Can you rewrite everything in the data from the line containing "Task: Open the Emissivity dropdown" down to the line containing "[1463, 404]", keeping the requests unchanged and shifting every coordinate in the answers by -10?

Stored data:

____

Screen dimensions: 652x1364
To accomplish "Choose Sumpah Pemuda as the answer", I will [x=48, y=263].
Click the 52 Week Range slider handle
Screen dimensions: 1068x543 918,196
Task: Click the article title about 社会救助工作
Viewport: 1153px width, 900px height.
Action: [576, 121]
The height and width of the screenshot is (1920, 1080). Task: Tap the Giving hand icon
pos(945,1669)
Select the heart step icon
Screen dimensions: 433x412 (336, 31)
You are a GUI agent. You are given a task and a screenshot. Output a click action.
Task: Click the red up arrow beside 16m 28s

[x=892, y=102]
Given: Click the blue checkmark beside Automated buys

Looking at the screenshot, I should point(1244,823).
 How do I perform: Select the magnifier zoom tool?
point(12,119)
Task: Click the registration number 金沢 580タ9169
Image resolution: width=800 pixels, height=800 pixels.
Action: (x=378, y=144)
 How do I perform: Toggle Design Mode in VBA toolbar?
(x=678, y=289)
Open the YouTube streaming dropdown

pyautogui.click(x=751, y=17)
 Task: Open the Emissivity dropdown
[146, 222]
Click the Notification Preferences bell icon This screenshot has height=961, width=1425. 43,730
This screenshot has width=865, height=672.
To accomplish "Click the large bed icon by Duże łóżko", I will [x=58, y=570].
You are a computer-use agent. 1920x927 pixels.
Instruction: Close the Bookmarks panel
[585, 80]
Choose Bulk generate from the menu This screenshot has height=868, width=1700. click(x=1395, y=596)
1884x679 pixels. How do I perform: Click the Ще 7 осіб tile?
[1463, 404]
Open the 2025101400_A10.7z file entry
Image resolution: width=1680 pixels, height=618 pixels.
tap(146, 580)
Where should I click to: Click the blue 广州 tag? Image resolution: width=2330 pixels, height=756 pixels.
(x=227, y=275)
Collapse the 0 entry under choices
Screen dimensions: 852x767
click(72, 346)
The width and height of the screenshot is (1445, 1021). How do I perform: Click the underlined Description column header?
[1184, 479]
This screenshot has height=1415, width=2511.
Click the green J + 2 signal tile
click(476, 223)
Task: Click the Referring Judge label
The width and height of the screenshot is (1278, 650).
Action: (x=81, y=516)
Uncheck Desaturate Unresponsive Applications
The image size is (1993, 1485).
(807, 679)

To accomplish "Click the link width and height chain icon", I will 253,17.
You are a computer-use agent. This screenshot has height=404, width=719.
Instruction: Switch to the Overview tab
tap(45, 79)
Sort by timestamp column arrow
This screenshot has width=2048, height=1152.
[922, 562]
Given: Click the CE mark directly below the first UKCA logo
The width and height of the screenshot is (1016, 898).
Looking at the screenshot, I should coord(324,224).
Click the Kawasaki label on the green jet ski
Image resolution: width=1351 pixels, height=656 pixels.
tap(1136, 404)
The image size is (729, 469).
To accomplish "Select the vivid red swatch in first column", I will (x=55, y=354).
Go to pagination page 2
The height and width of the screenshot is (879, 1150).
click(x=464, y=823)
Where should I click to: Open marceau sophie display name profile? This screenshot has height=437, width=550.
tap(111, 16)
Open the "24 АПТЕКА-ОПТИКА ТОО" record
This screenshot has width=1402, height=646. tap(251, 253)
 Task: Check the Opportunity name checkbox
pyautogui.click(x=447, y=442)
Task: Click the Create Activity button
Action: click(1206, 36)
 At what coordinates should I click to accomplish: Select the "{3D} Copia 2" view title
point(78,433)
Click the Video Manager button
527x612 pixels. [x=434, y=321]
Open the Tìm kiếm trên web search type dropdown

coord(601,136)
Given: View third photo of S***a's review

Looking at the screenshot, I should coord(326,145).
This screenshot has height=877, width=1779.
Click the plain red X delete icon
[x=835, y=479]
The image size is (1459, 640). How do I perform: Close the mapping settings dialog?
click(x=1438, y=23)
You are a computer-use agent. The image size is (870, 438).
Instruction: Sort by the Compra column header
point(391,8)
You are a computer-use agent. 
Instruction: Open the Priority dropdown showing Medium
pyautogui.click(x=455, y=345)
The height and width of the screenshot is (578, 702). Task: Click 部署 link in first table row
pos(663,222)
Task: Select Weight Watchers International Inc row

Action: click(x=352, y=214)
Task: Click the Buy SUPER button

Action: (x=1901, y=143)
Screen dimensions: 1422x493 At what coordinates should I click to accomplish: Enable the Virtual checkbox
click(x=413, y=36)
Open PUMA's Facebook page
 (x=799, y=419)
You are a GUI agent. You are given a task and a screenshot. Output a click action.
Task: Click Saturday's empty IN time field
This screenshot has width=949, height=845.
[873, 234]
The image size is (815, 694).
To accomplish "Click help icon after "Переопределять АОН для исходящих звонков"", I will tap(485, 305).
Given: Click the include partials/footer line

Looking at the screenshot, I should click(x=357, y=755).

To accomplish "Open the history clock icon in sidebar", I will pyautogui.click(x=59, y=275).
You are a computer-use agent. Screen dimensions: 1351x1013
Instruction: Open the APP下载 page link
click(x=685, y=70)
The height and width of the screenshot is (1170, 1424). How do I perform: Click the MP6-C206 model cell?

____

> **Final answer**:
 Task: Open the Emissivity dropdown
[136, 212]
Click the Notification Preferences bell icon This screenshot has height=961, width=1425. 33,720
This screenshot has width=865, height=672.
To accomplish "Click the large bed icon by Duże łóżko", I will [x=48, y=560].
You are a computer-use agent. 1920x927 pixels.
Instruction: Close the Bookmarks panel
[575, 70]
Choose Bulk generate from the menu This screenshot has height=868, width=1700. click(x=1385, y=586)
1884x679 pixels. How do I perform: Click the Ще 7 осіб tile?
[1453, 394]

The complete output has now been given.